According to texts laid out in the warrant, Nader and Triantaphyllis first started floating the name of Felicity Pereyra — listed in the documents as founder and sole manager of Elevate, which previously contracted with the county for U.S. Census outreach — on Jan. 7, 2021. In the coming days, the two went back and forth on a proposed scope of work that would best match Pereyra’s experience, according to court records.

On Jan. 13 of last year, court documents allege Hidalgo herself received a draft, and a day later, confirmed she “took a stab” at it, mentioning Pereyra by name as the office worked through that scope of work.

“What I don’t know is — whether these folks will be in charge of the data or whether Felicity can do the disparities data too — whether these folks will be in charge of operational advice, for example whether we need to have roving teams or something like that,” the documents read in part.

One of Hidalgo’s attorneys, Eric Gerard, denied any wrongdoing in a statement Friday.

“The misleading storyline of today's release is the latest act of political theater from a politically motivated investigation,” Gerard wrote in an email. “Ultimately, this was about dedicated public servants trying to get the best team to fight COVID-19 in Harris County. Since she came into office, Judge Hidalgo has held herself and her staff to the highest ethical standards and is the only official to refuse donations from all County vendors.”

The warrants also allege Triantaphyllis shared with Pereyra a document called “Vaccine-related community engagement scope.” Dunn confirmed that was the same document he used for the Request for Proposal, investigators said — also known as an RFP, the officials call for bids. But he denied any knowledge of communication between his colleagues and the vendor.

“Dunn confirmed in his opinion that would be inappropriate,” court documents say.

Internal Elevate emails outlined in the court documents also show Pereyra confirming she had been invited to bid on the contract and claiming she had a good relationship with Hidalgo’s office, allegedly writing, “I feel really good about my chances in landing the project (they asked me to design the program beforehand but then were told to go to RFP), so I’m just starting to build a team.”

Five people were tasked with scoring the proposals, including Dunn, Nader and Triantaphyllis.

Elevate’s bid came in second, with a score of 40.4%. The first-place bid, UT Health, came in at 46.8%.

Despite that, Elevate won the contract. According to a staff report detailed in the court documents, UT Health was rejected because previous community outreach projects they took on “have not been shown to be successful.”

Text messages collected by the investigators show the Hidalgo staffers speaking negatively about UT Health before the process was completed.

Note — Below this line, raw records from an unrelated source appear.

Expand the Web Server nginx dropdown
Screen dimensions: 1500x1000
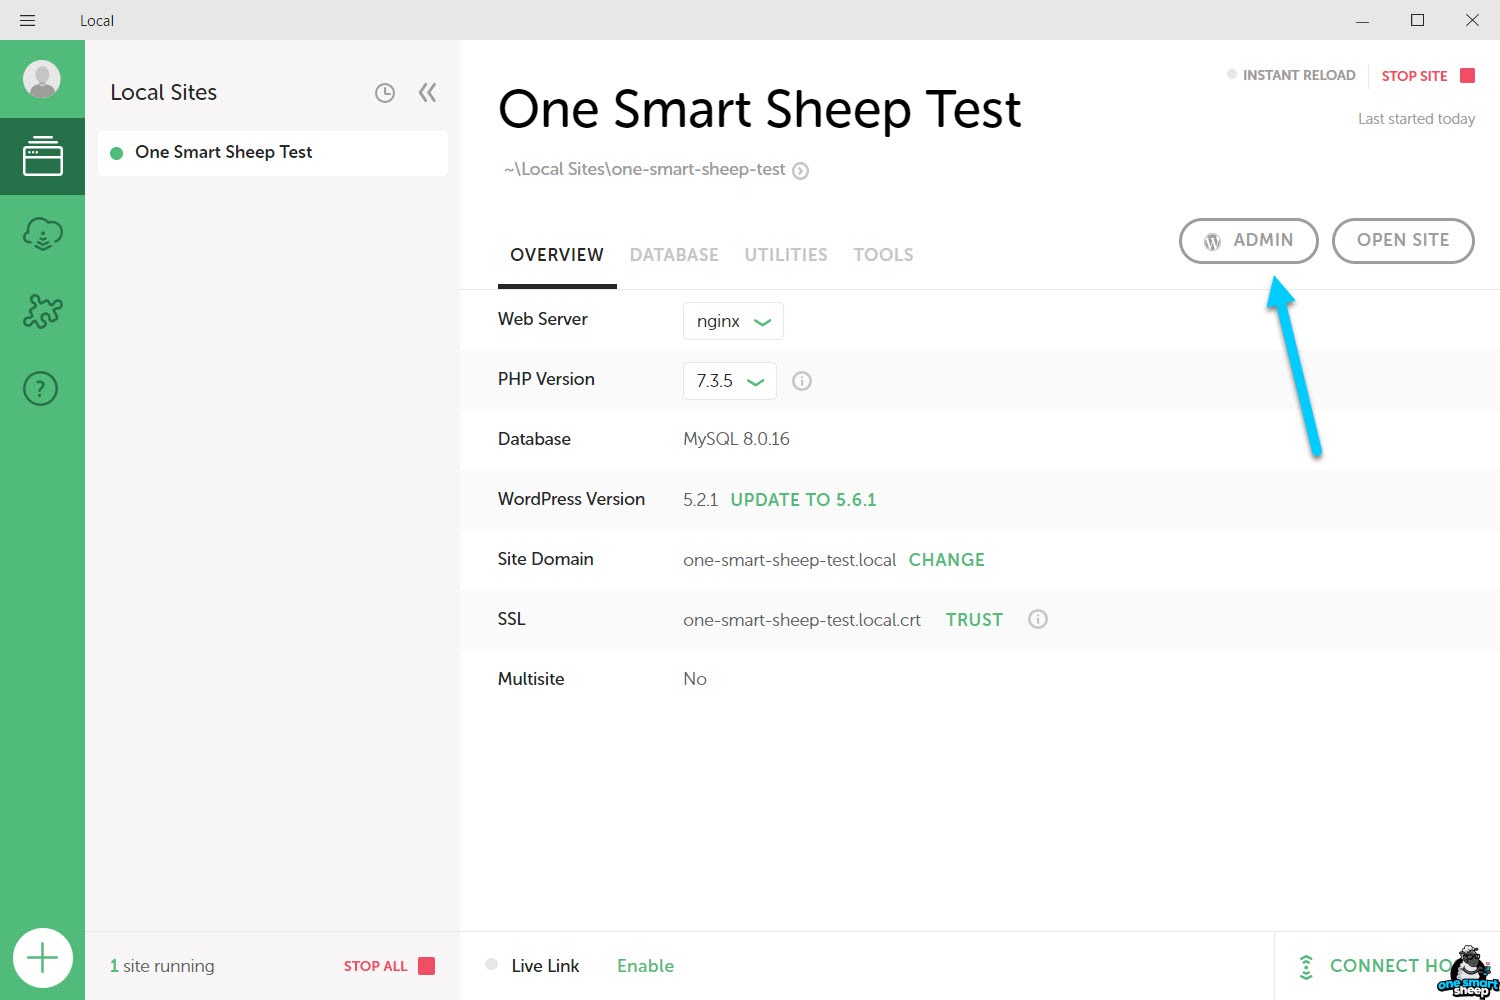733,321
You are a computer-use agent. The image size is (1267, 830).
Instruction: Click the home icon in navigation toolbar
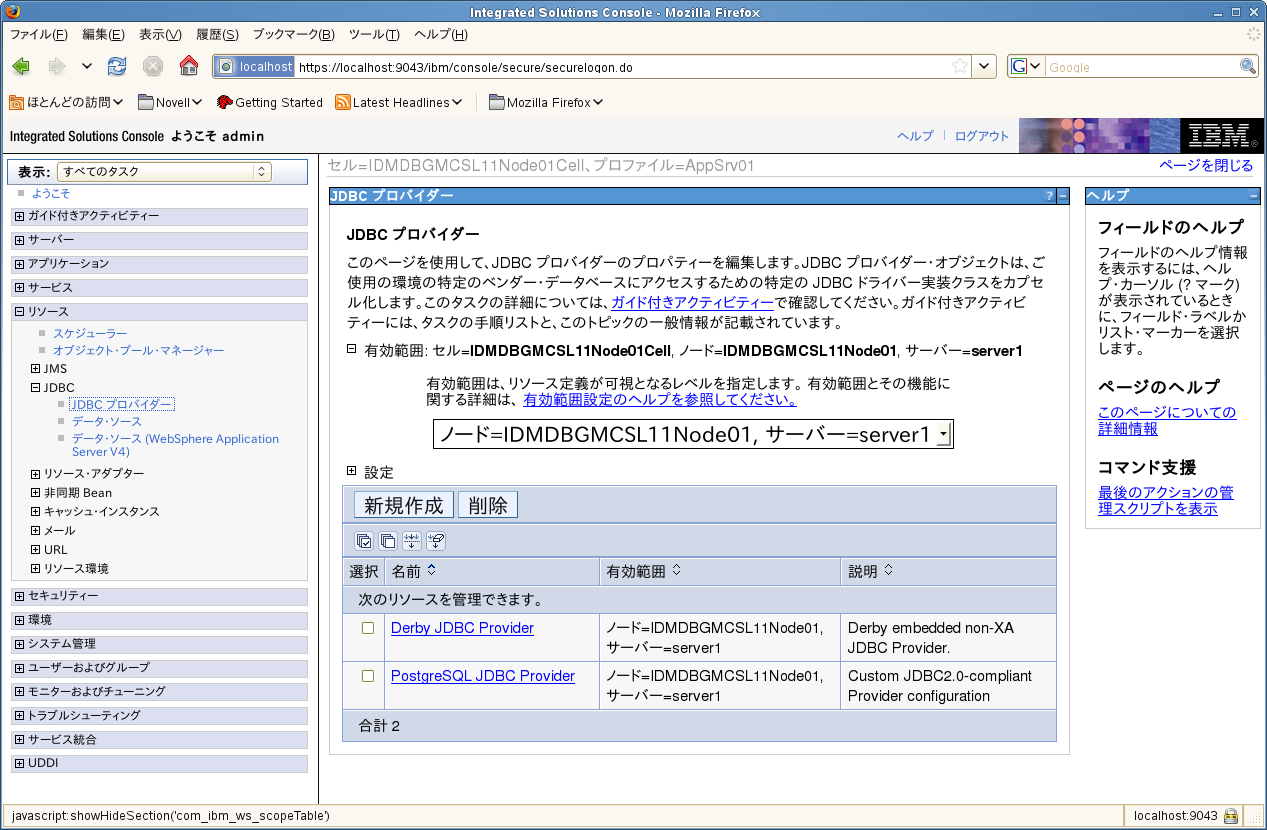tap(189, 67)
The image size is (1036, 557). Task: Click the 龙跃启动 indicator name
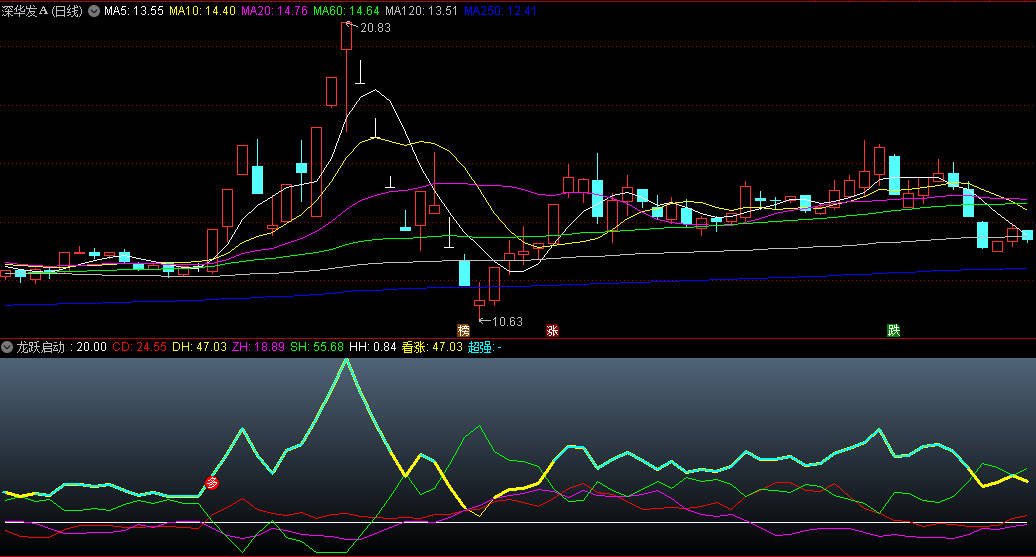coord(40,347)
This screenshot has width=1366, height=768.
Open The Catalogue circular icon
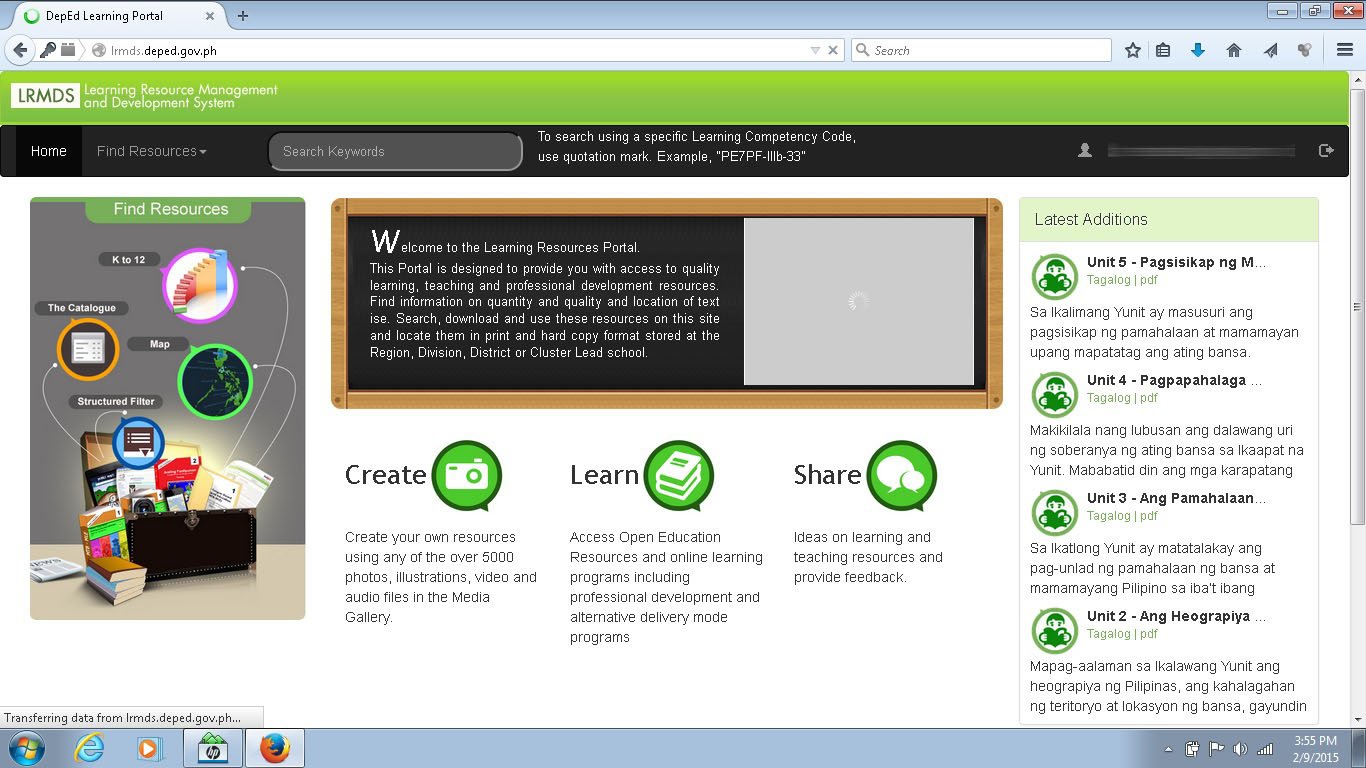pos(88,349)
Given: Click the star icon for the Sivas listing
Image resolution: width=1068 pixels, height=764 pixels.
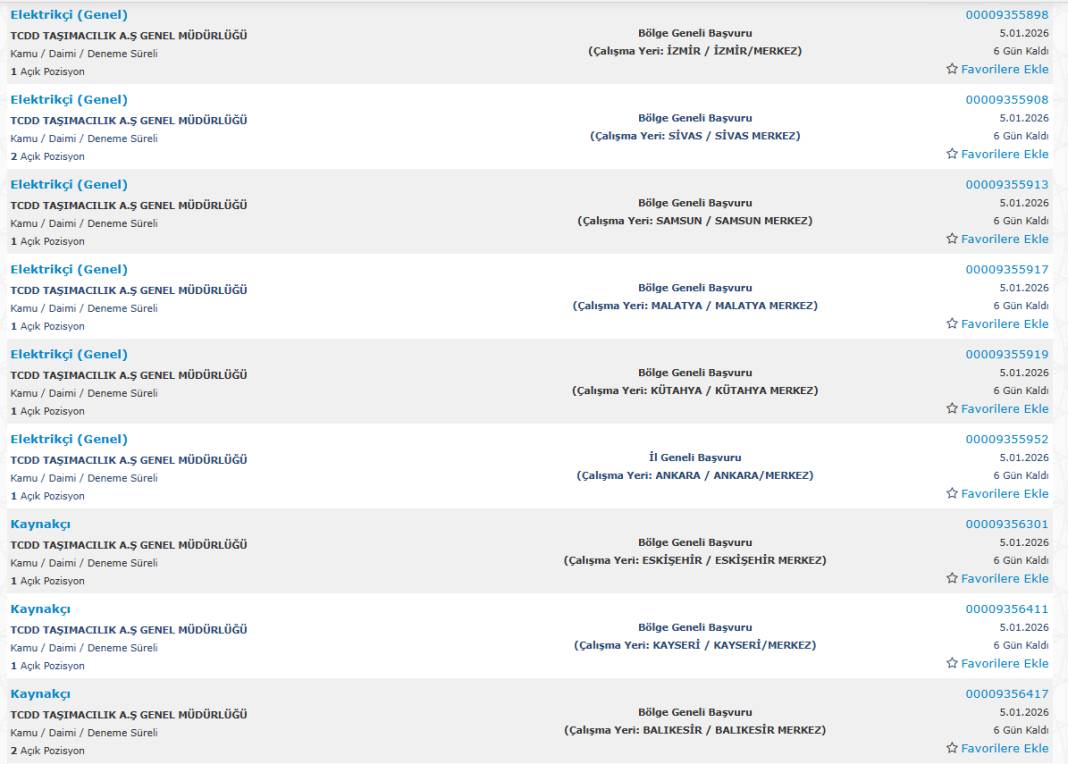Looking at the screenshot, I should (952, 154).
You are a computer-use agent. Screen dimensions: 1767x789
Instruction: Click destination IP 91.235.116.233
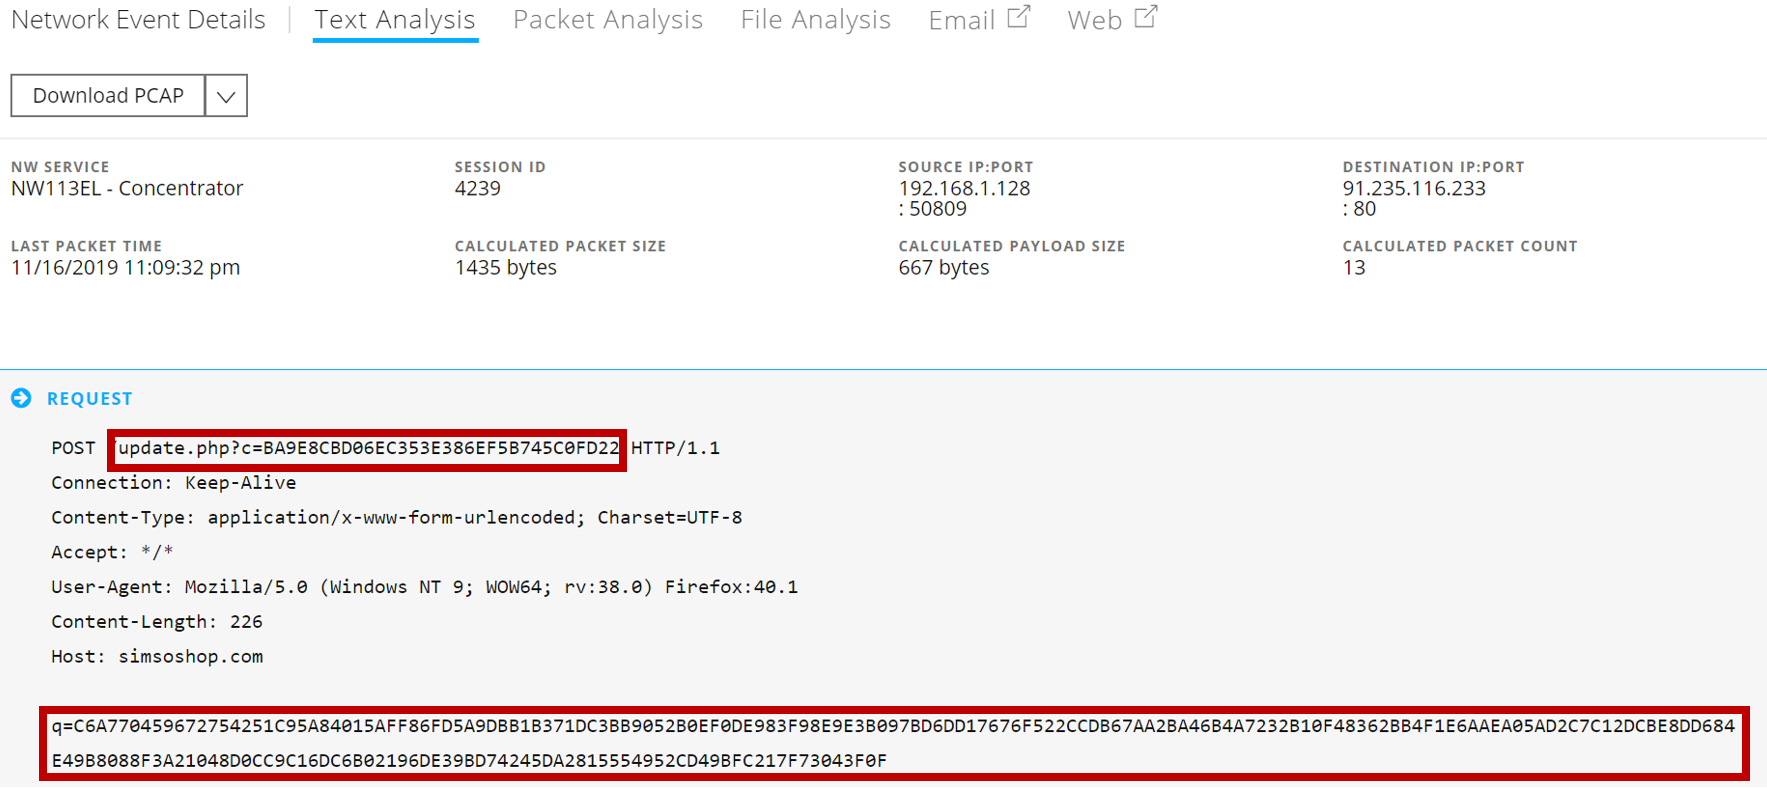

“This vaccine outreach is getting ridiculous,” Triantaphyllis allegedly texted to Nader on April 20, 2021. “We need to slam the door shut on UT and move on.”

In a separate message a few weeks later, court documents show Dunn asking Triantaphyllis if he can attend an RFP outreach meeting.

“No. Take it away,” he allegedly responds. “And don’t let UT get it.”

Nader did not respond to a request for comment. An email to Triantaphyllis returned with a reply indicating he would be out of office until Monday, while an email to Dunn returned an out-of-office reply indicating he no longer worked for Hidalgo. Attorney information for the three was not immediately available.

The selection process has been controversial since an Aug. 24 Harris County Commissioners Court meeting, in which Republican Commissioner Jack Cagle openly criticized Hidalgo for choosing Elevate, calling it a “one-person shop” unequipped for the job.

Hidalgo shot back, calling that characterization a “bold-faced lie” and sparking a heated back-and-forth between the two.

“I didn’t know who was selected until the person was selected, the vendor was selected,” Hidalgo said at the time. “Once the vendor was selected, I learned it was the same vendor that did some of our Census outreach, which was very robust. That could not have been done by a one-person firm.”

“Bring it on because there’s nothing here,” Hidalgo said.

Weeks later, the contract was canceled.